The 2007 independent film Paranormal Activity was made for $10,000. The film has earned $300 million.
It is in that independent spirit that I have formed Right Hammer Films. I named it for the rightward tilt the films will have, and also partly out of my love of Hammer Films, the British studio that produced, for small budgets, fantastic horror movies in the 1950s and 1960s. Our first project will be Witness: the Story of Whittaker Chambers. We are attempting to raise $20,000 to make this happen. You can find the Kickstarter page for the project here.
The expenses are for an upgrade to my filmmaking equipment, the contract for a colleague who is a professional documentary filmmaker, promotion and some travel costs. Most of the action will take place in my hometown of Washington, D.C., so the expense there should be small.
In the last few years if not decades, conservatives have been complaining about Hollywood and the culture, and with good reason.

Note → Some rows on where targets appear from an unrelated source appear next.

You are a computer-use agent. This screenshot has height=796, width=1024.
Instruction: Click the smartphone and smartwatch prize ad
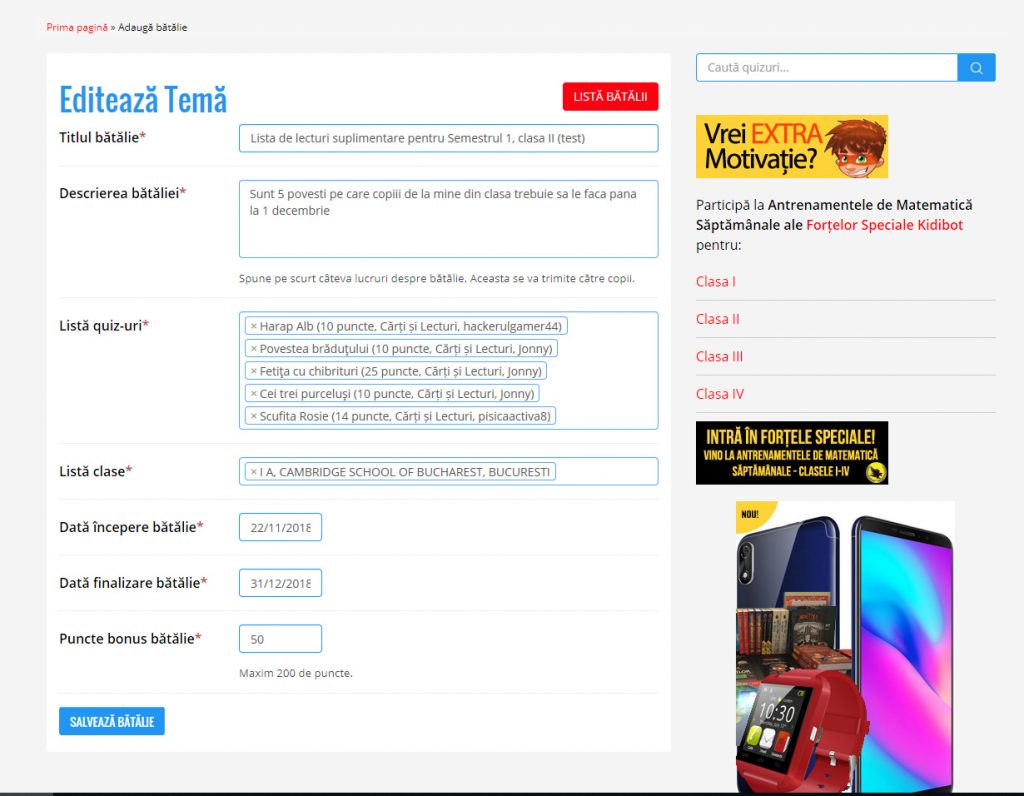pyautogui.click(x=845, y=645)
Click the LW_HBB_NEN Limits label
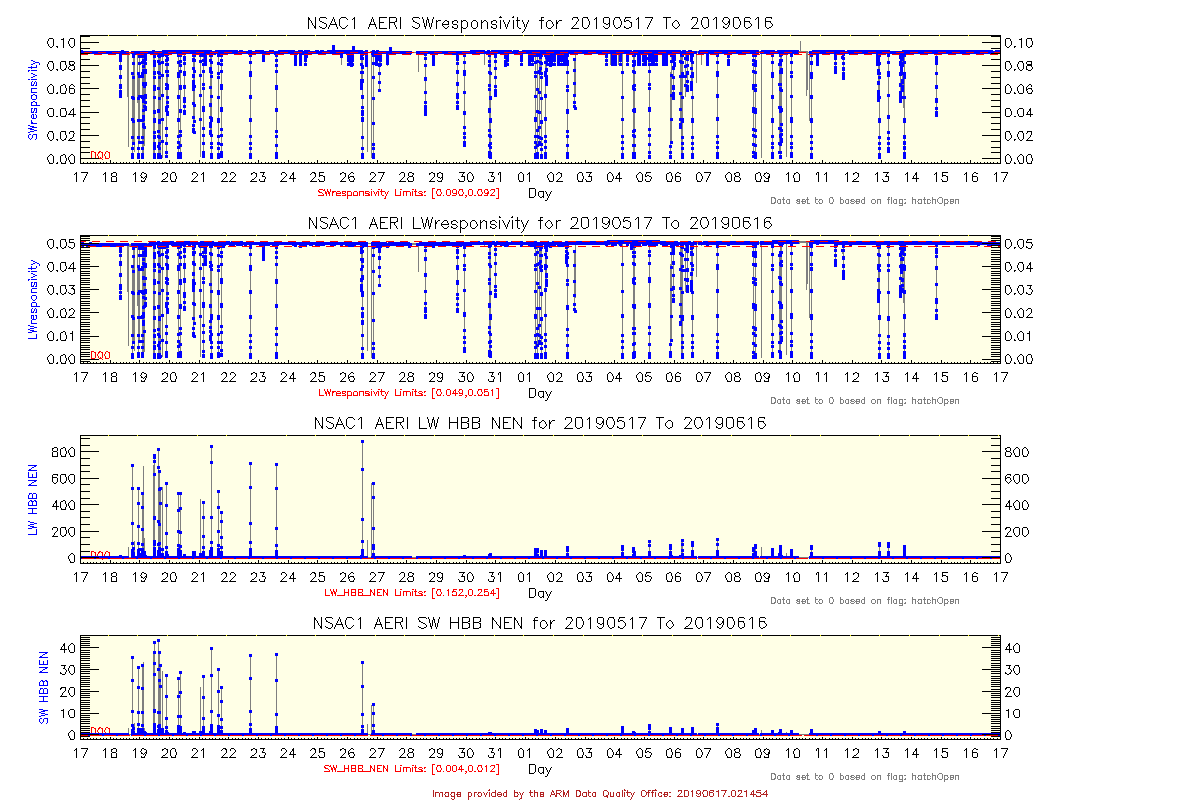 412,593
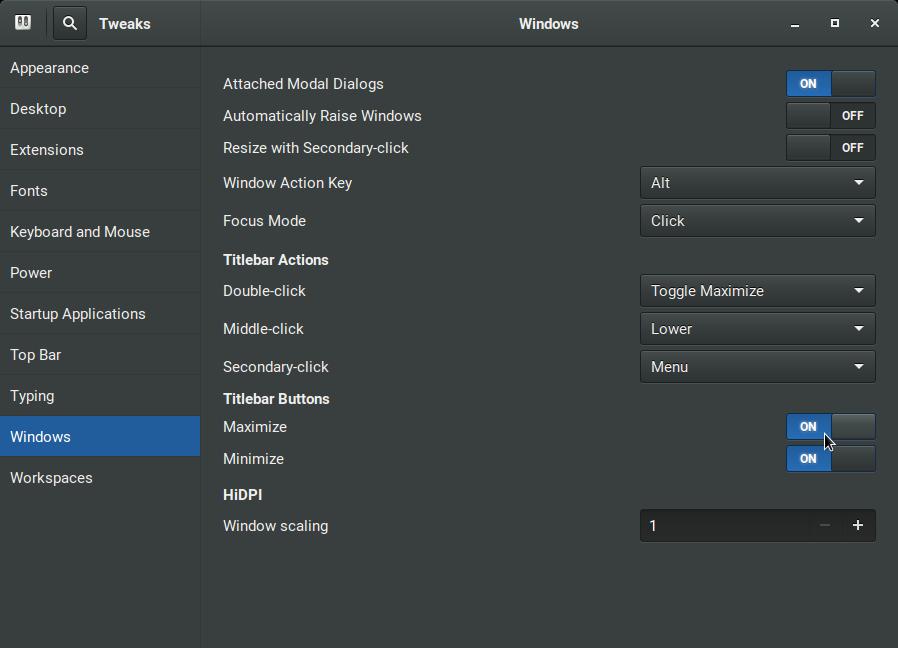The width and height of the screenshot is (898, 648).
Task: Click the Window scaling value field
Action: (x=722, y=526)
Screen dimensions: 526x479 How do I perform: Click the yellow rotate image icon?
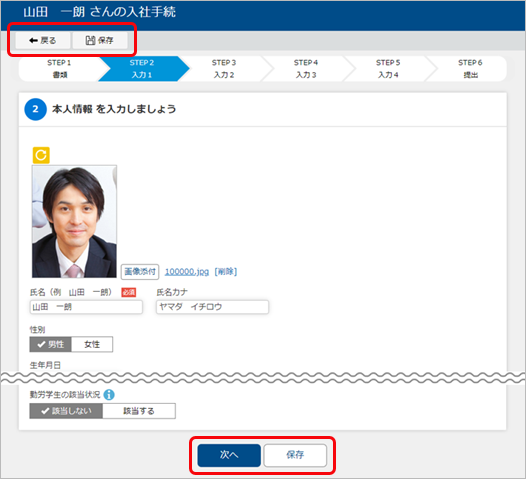(41, 155)
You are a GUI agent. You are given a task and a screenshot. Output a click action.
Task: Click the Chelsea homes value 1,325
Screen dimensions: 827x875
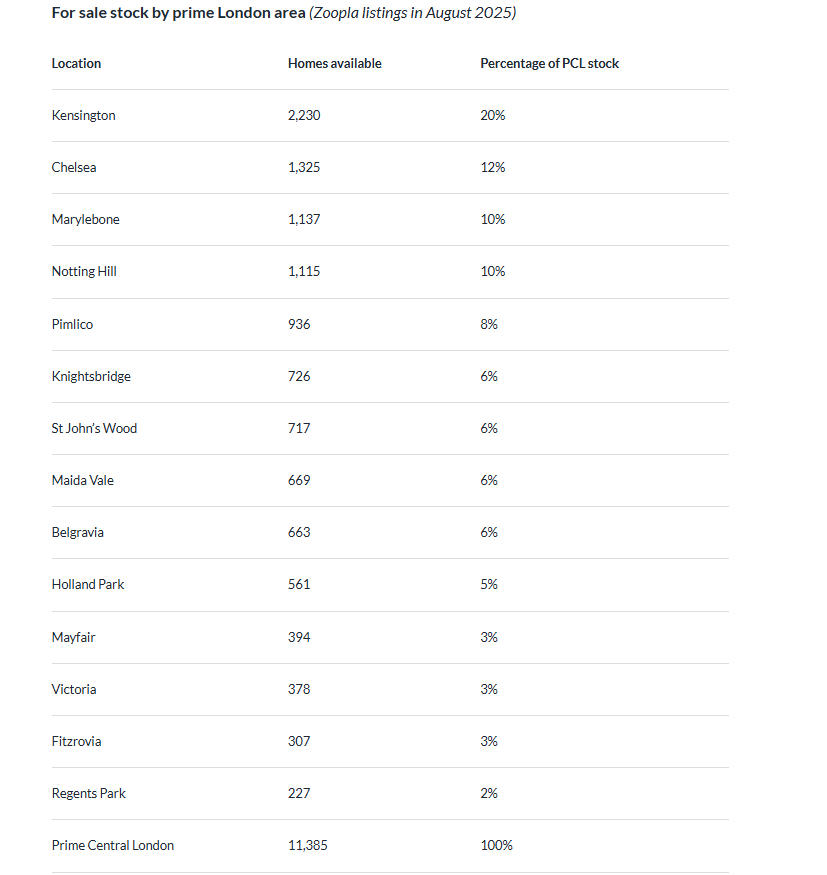coord(304,167)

But the fact is, the technology has almost leveled the playing field.
If you want to have nightmares, then do a thought experiment: imagine that Al Gore had never invented the internet. Imagine the media was still comprised of three networks and three major newspaper. Imagine the list of things we would never know about.
A small example: a few years ago, the Washington Post ran a story about Alger Hiss, the man Whittaker Chambers named as a spy. The story claimed that Hiss had been exonerated; in fact he had been convicted of perjury. I uploaded a YouTube video pointed out as much. Within two hours the Post had put a correction on the story.
Twenty years ago I would have mailed a letter to the editor -- a letter which would have never been published.
Imagine a world with no Drudge, no Breitbart, no Daily Caller, no RealClearReligion.
The truth is, the world has changed. It's on us now. We can keep complaining, and indeed should complain when there are things to complain about. But we should also be proactive.
We're not talking about sinking tens of millions of dollars into a project that may never make back its investment. We're talking about creating something beautiful subtle and long-lasting. Imagine in 50 or 100 years, there's a school kid who is being tortured by some politically correct professor. The professor makes a passing and sneering reference to Whittaker Chambers. The student goes to YouTube or Vimeo and finds a film about Chambers. And it's not junk. He begins to change his thinking, and challenge his indoctrination at school.
For that moment alone 200 people should be able to write $100 checks.
Of course, we aren't opposed to shooting past our goal. Maybe we can get Sarah Palin or the Koch brothers involved.